On 22 Feb 2011, at 19:16, Paul Hoffman wrote:

> On 2/22/11 9:28 AM, Henry Story wrote:
>> 
>> On 22 Feb 2011, at 18:23, Paul Hoffman wrote:
>> 
>>> On 2/22/11 9:14 AM, Henry Story wrote:
>>>> The TLS protocol currently has the server send the client a
>>>> certificate. The client then just needs to look in DNS to find out if
>>>> the public key in the certificate sent by the server matches the
>>>> public key for the service in DNSsec. So bare public keys in DNSsec
>>>> should work.
>>> 
>>> You have yet to say how the TLS client knows what the public key is for the cert they get in TLS. This was discussed multiple times on the list, and (all?) the other supporters of bare keys have agreed that this is not a trivial thing to do, and have backed down from it. You haven't even addressed the issue. Instead, you keep coming back to "we want to do this in WebID".
>> 
>> Does the following sound ok, or am I answering a different question:
>> 
>> 1. TLS client receives cert from TLS server.
>> 2. TLS client extracts key from cert using normal x509 libs
>> 3. TLS client looks up hosname:port in DNSsec, and finds the bare key
>> 4. TLS client matches key found in 2 with the one found in 3
>> 
>> Is that the kind of thing I should send to the list?  I am not sure at which point the problem arises.
> 
> You can send it to the list, but as has been said on the list already, normal X.509 libraries do not let you extract the key. The few that do might have it in different formats, so doing a direct comparison is impossible. So it feels like the relevant part of your list, step 2, is not based in reality. If you can show me wrong, that's great, but if not, you posting the above list doesn't really help.

Ok. So at this point we are back to WebID.  I am speaking here of WebId only because we needed the same tools as you need in Dane. So we have some experience - not perfect - to go by.
   
  WebID  also requires the public key from the X509 certificate to be extracted. It needs to be extracted on the server (in Dane it will be on the client), and the certificate is the client certificate (in Dane it is the server certificate), but the tools to do that will be the same. 

  http://esw.w3.org/foaf+ssl has listed the many implementations of the above on servers for every widespread programming language. That is we have WebID working in perl, python, c, java, ruby(?), javascript, and others....  Now it is true that for php and javascript there was a lack of ASN.1 parsing tools, so people initially used opensso to parse the key, and extract the relevant information that way. Not very nice but we were trying to see if it works.

The Scala code which we can launch directly into the java SSL layer, and which is an OSGI component is here

https://svn.apache.org/repos/asf/incubator/clerezza/trunk/parent/platform.security.foafssl/core/src/main/scala/org/apache/clerezza/foafssl/ssl/X509TrustManagerWrapperService.scala

as you can see there getting the public key from the certificate is one line of code

    val publicKey = cert0.getPublicKey


In WeBID there is a reason to publish the "bare" public key in a web format such as XML, RDF, html, ... If one wants to put they key in HTML it makes more sense to put the key in a format where people can verify visually the correspondence with what their browser tells them.

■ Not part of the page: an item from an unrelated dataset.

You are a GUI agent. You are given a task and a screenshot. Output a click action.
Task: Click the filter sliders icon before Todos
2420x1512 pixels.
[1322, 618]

A big ugly PEM blob is just in my view too much of an eysore, and contains too much mystification.

This issue does not perhaps exist in the same way in DNS and so with DANE, as I think the format there is also quite old, and it is unlikely that people will be looking at DNS records without tools. I just don't know that aspect of DNS very well, so I may be wrong.

   I think that if there were java libs to do a DNSSEC lookup it probably would not be that much work to change the SSL layer reasoner to do a Dane lookup.